Para concluir, si la pandemia ofrece una esperanza al porvenir del hombre, estará directamente relacionada con la reflexión acerca de los efectos nocivos de esta sociedad hipertecnologizada, donde el aislamiento, los goces solitarios y algoritmos se fusionan. Con esto se asume que los vínculos de amor con los otros son fundamentales para la existencia en comunidad, donde el desarrollo íntegro de la persona debe ser el horizonte por alcanzar.
Debemos tener en cuenta que solo podemos hablar de amor donde existe una relación simbólica. Como dice Lacan (2015: 401): “Aprendan a distinguir ahora el amor como pasión imaginaria del don activo que constituye en el plano simbólico […] el amor de quien desea ser amado, es esencialmente una tentativa de capturar al otro en sí mismo, de capturarlo en sí mismo como objeto”. El algoritmo pondera ese amor de tipo pasional, el amor narcisista donde el otro queda ligado al ideal del sujeto. En cambio, el amor simbólico es un don activo que trasciende al otro como objeto para considerarlo en su ser.

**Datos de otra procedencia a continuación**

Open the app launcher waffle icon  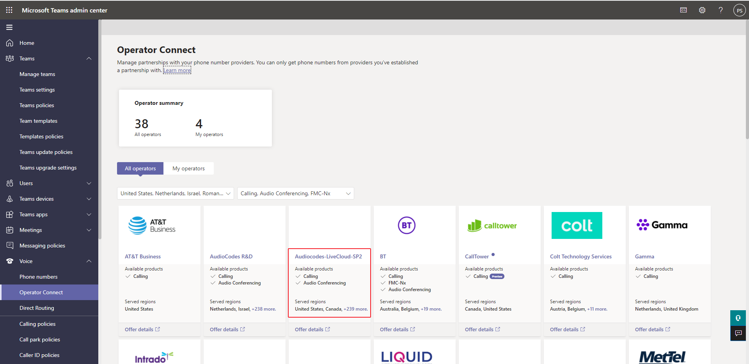[9, 10]
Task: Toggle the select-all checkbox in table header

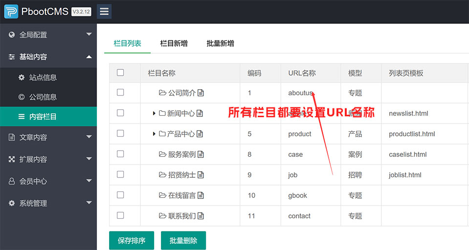Action: (120, 73)
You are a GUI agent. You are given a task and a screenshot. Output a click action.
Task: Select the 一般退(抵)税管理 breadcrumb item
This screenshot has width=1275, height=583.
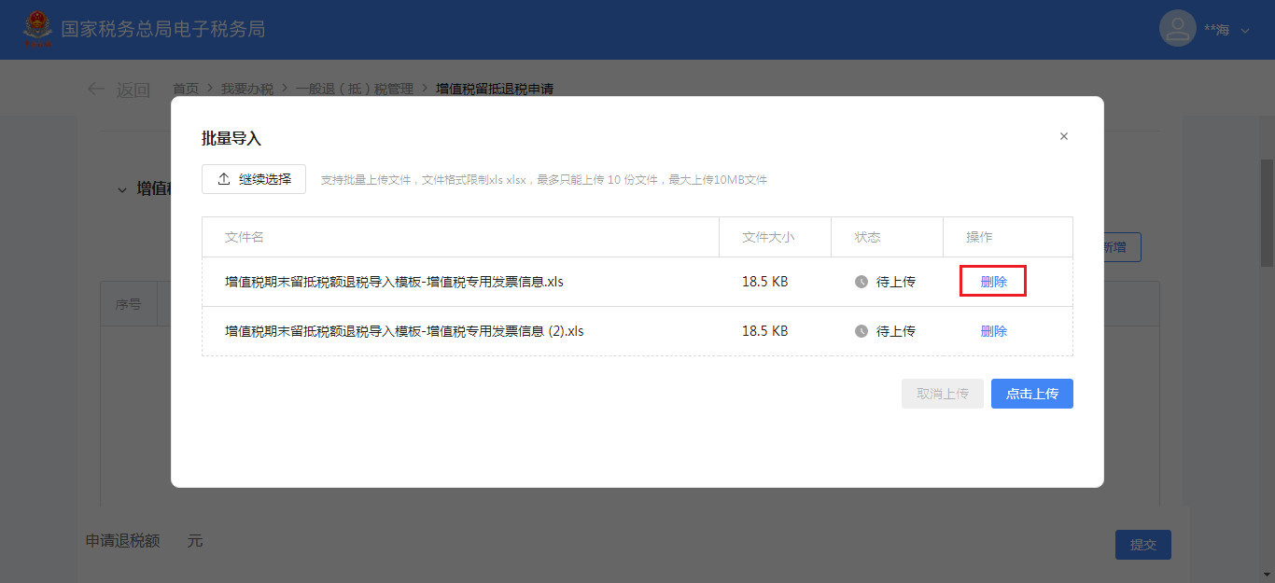(x=354, y=90)
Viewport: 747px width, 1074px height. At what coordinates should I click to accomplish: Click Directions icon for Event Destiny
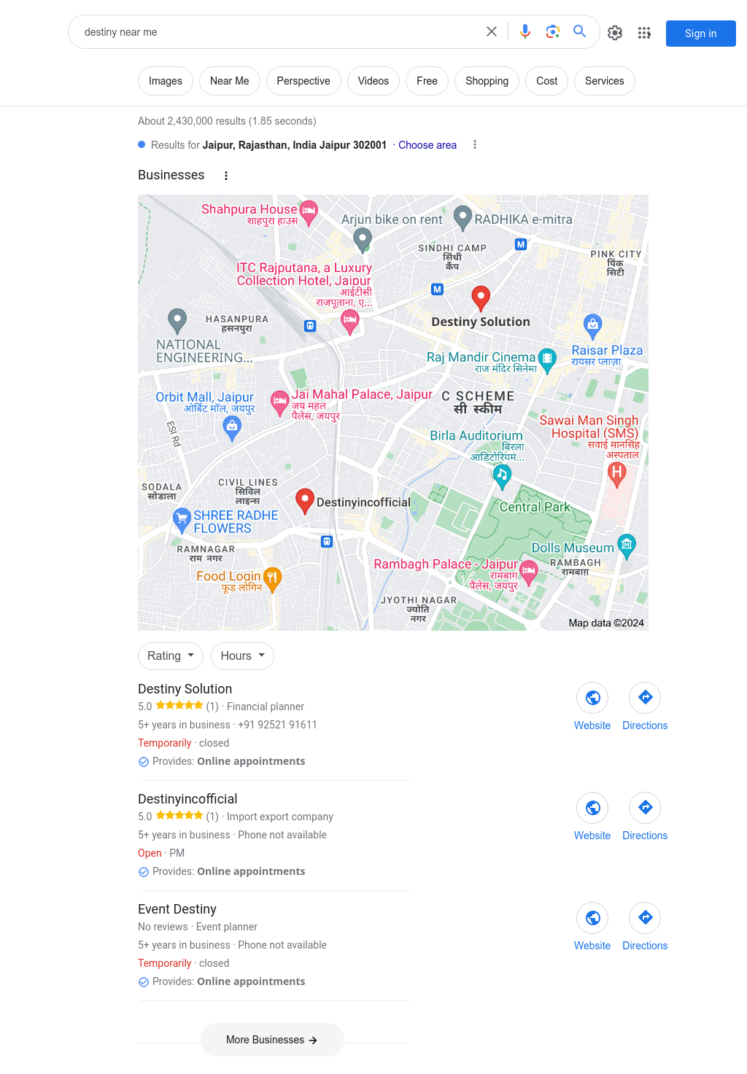[645, 918]
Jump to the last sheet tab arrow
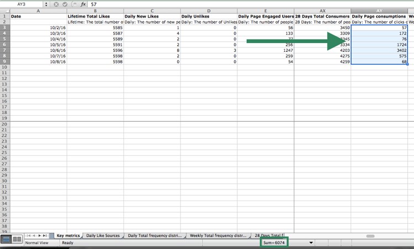The width and height of the screenshot is (414, 249). 45,236
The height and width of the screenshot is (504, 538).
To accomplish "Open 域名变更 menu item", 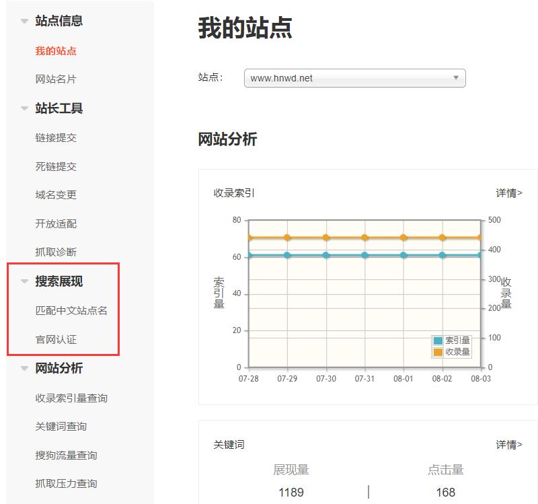I will (56, 194).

El capitalismo tiende a evitar el desarrollo del amor simbólico; porque no pondera al otro como un objeto que puede completar el narcisismo del sujeto. Entonces, “El amor […] como don activo apunta siempre más allá del cautiverio imaginario, al ser del sujeto amado, a su particularidad […]. Sin la palabra, en tanto ella afirma al ser, solo hay Verliebtheit, fascinación imaginaria, pero no amor” (Lacan, 2015: 403). Por eso, no hay asunción más plena de la castración que el ejercicio del amor simbólico, aquel que encuentra al otro, no desde la fascinación de la imagen, de la certeza o los ideales del individuo; sino aquel que puede entrar a través de la palabra y el enigma.

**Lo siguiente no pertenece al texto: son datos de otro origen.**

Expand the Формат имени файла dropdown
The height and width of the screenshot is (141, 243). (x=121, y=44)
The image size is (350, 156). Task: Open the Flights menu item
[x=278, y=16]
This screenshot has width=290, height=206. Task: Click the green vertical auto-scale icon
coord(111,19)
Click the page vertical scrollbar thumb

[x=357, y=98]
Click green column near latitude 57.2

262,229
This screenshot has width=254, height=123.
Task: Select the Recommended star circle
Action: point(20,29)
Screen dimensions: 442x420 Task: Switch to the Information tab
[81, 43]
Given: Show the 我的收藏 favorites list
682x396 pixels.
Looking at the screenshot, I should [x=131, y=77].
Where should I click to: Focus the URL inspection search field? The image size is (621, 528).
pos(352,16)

Es innegable que la tecnología puede ser una herramienta fundamental en este mundo hiperconectado; pero es necesario tener presente que es un instrumento, no una modalidad de vínculo. La vida pospandemia encuentra un desafío absoluto, ya que el rechazo del amor transforma a los sujetos en mercancías. Los algoritmos que dirigen la vida de los hombres quizá no tengan fallas en el nivel del cálculo, pero sí en la subjetividad, donde se manifiesta el deseo. No hay saber que otorgue certeza de los resultados en los encuentros; el desafío es establecer vínculos sin la seguridad del mañana, sin la evidencia de que el otro responderá siempre a nuestras expectativas. El sistema intenta que el otro no sea parte de una alteridad en su singularidad, sino que todos sean un conjunto de morfología similar y quien no encaje será segregado.

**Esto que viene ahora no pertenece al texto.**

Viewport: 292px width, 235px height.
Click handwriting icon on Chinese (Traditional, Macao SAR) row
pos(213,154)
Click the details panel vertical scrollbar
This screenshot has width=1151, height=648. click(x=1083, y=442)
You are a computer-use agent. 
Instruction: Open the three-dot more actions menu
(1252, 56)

La pandemia, a partir del aislamiento de la cuarentena, incrementó el sometimiento a los algoritmos por la dependencia creciente de la tecnología. Pero a su vez, se evidenciaron las grietas de ese algoritmo, a pesar de que es presentado como un gran otro que supuestamente no tiene fallas. La posibilidad de interrogarse por esas fisuras ofrece el camino a la castración simbólica, falta constitutiva que ofrece una vida no programable. Este tipo de vida está enlazado a la renuncia de la obligación de ser feliz a cualquier precio, ya que esto por lo general se encadena al goce mortífero del consumo.
Entonces, es necesario tolerar el estado de angustia ante la incertidumbre del otro. Es el riesgo que se debe asumir para convertir las experiencias en acontecimientos que dejen marcas en la vida. Quizá la clave esté en volver a posicionarse en los vínculos como lo hacíamos en la infancia, como una oportunidad para recuperar la inocencia perdida, ya que así se facilita la irrupción de lo novedoso. Esta posición es el tesoro más preciado del niño, donde a pesar de sentirse vulnerable ante la adversidad de lo incalculable, sabía que estaba protegido por al amor de ese insustituible y genuino otro, aquel encarnado en sus seres afectivos más preciados.